2. Tsuna, who did not think that there was a survivor among the oni, went to see Rashōmon, where there was Ibaraki-dōji (or a beautiful girl who was Ibaraki-dōji in disguise), and as a result of battle, he cut off an arm.

Afterwards, in the same way, Ibaraki-dōji changed appearance, and appeared to take back the arm.

==Aftermath==
After retrieving the arm, Ibaraki-dōji's whereabouts are not definite. According to the folk tale in Settsu, there are stories where Ibaraki-dōji went back home, and also stories where Ibaraki-dōji went back home but was chased away.
==In fiction==
Ibaraki-dōji appears in Type-Moon's Fate franchise as a Berserker (original form) or Lancer (Summer event) class Servant in their mobile game Fate/Grand Order.
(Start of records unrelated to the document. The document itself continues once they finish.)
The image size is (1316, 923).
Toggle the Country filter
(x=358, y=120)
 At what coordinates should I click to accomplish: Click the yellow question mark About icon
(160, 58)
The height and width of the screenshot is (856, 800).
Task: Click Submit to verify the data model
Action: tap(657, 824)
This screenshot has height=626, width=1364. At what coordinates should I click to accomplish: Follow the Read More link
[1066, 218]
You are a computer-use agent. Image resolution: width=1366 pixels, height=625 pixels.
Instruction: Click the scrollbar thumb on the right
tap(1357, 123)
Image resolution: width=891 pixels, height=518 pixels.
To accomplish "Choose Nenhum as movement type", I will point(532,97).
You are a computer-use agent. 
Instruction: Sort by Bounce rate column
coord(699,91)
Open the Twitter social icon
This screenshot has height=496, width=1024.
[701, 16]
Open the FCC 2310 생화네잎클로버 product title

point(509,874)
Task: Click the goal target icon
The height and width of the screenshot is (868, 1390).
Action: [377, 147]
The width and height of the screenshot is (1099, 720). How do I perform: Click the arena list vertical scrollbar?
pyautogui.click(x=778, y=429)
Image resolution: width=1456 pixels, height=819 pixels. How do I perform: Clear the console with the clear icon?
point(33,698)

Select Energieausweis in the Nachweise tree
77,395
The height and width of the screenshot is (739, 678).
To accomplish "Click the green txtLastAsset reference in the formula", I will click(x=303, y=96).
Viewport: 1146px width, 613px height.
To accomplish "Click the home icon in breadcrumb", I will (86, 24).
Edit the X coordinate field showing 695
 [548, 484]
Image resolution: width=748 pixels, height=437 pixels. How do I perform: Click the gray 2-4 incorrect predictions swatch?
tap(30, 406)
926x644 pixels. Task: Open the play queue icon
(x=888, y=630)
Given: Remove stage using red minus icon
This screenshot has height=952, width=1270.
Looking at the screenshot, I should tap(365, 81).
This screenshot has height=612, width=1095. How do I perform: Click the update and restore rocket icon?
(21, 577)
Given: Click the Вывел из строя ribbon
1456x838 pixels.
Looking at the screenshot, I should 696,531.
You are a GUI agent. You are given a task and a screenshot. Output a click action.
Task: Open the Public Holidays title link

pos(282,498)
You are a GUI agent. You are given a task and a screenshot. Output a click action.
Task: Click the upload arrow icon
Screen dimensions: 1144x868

The Touhou Project game franchise goes with a female version of Ibaraki. The mysterious hermit Kasen Ibaraki is the protagonist of Touhou Ibarakasen ~ Wild and Horned Hermit. Her story features elements from the original myth, including a story arc centered around her arm.

The 2018 mobile game Onmyoji by Netease features a character resembling Ibaraki Dōuji as a fearsome Oni, available as a playable SSR summoned character.

The 2026 video game Nioh 3 features Ibaraki Doji as a boss-type enemy that players must defeat.